Scientists identify gene that boosts life span, quality of life

Marlowe Hood, Agence France-Presse

PARIS

The elixir of youth may ultimately be hidden in a poorly understood gene that not only fosters longevity but enhances quality of life. In a series of experiments on earthworms, a team of scientists at the Salk Institute in San Diego, California have identified for the first time a gene, known as PHA-4, which plays a critical role in prolonging life without tapping into insulin-regulating neural pathways that also control the ageing process.

    Molecular biologists hailed the study as a "breakthrough" that will change research agendas in the new but burgeoning field of longevity genetics. But they also cautioned that duplicating the results in humans is far more complicated.

    Only within the last decade have scientists understood that single genes can significantly affect ageing, once thought to be an uncontrollable process of decay.

    "There are two major ways to prolong life," biologist Hugo Aguilaniu, one of the study's coauthors, explained.

    One is to decrease sensitivity at the cellular level to insulin. "This is already well known-genetically modified mice have been created that live twice as long as a result," he said. But there are unwelcome side effects, including stunted growth and reproductive malfunction.

    The other way is dietary restriction. "If you give an animal 70 percent of its normal intake, it will live 20 to 30 percent longer," said Aguilaniu. In a human being, that adds up to an additional 15 to 20 years of life. A restricted diet, however, is not the same as near starvation, and must consist of a balanced mix of nutrients to be effective.

    The link between eating less and living longer has been known for decades. "But we had no idea what the molecular actor of this process was," he said.

    In the study, led by Andrew Dillin and published in Nature, C. elegans worms were fed a bacterium laced with genetic material that selectively switched off the PHA-4 gene. As suspected, the worms no longer enjoyed a longer life span when placed on a slimmed-down diet. But while this first experiment showed that the gene was critical for diet-induced longevity, it did not prove that the PHA-4 directly triggered longer life, so another test was devised.

    "When we overexpressed the gene, the animals lived longer, up to 20 or 30 percent," even when they ate normally, said Aguilaniu.

    Adding dietary restrictions boosted longevity even further.

    The researchers conducted a separate set of experiments to be sure that PHA-4 was acting independently from any insulin signaling pathways.

    "What is most interesting is that diet-restricted animals are more dynamic. We like to talk not just about life span but 'health-span expansion'-being healthier over a longer period of time," Aguilaniu said.
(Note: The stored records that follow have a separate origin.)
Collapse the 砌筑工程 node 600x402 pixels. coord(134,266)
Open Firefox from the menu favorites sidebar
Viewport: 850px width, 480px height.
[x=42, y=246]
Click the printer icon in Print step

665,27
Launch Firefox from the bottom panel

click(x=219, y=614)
    The millimeter-long C. elegans worm is frequently used in the laboratory because it is easy for researchers to disrupt the functions of its nearly 20,000 genes to determine what they do. Many, including PHA-4, have specific counterparts in humans.

    Scientists familiar with the study described it as significant. "It answers a question we have been asking for a long time," commented Martin Holzenberger, a researcher at France's National Institute for Health and Medical Research. "It is certainly a real breakthrough in our understanding of diet restriction," he said, adding that the study showed PHA-4 to be "a key gene" that regulates others.

    Holzenberger said PHA-4, which corresponds to the "foxa" family of genes in humans, probably works on enzymes to reduce harmful oxidation in the cells. But he said the link between diet restriction and longevity remains poorly understood. "The closer we get to humans the more complicated it gets," he said, pointing out that the technique that worked in worms can't be used on humans.

    Aguilaniu agrees that the relevance for humans remains, for now, theoretical. "But all studies suggest that dietary restriction works the same way in worms as it does in mice or in men. As soon as we have a molecule that is specific, there are potential pharmaceutical applications."

    Gary Ruvkun, a geneticist at Harvard in Massachusetts, also thinks the study could open up new avenues of research on ageing in humans. "There are homologs across all these organisms and one expects them to work in similar ways," he said. He predicted that other researchers would start to look more carefully at the role of PHA-4, which was previously linked only to growth of the pharynx in the C. elegans. Indeed, Ruvkun said he had overlooked the gene in his own research because he assumed that deactivating it in experiments would simply kill the worm.

    But Dillin and his colleagues discovered that once the worm reaches adulthood, the gene changes function, regulating ageing instead of growth. M



REVERSAL OF COURSE

Stem-cell therapy for type 1 diabetes makes insulin injections unnecessary

CHICAGO

An experimental stem-cell therapy designed to reverse the course of type 1 diabetes allowed patients to go treatment-free for months and in one case, three years, according to a study reported in the Journal of the American Medical Association.

    Thirteen of the 15 patients who took part in testing the therapy were able to quit the insulin injections that most diabetics depend on, and remained insulin-free, the researchers said.

    One of the first patients to undergo the procedure has gone three years without using any supplemental synthetic insulin to regulate their blood-sugar levels.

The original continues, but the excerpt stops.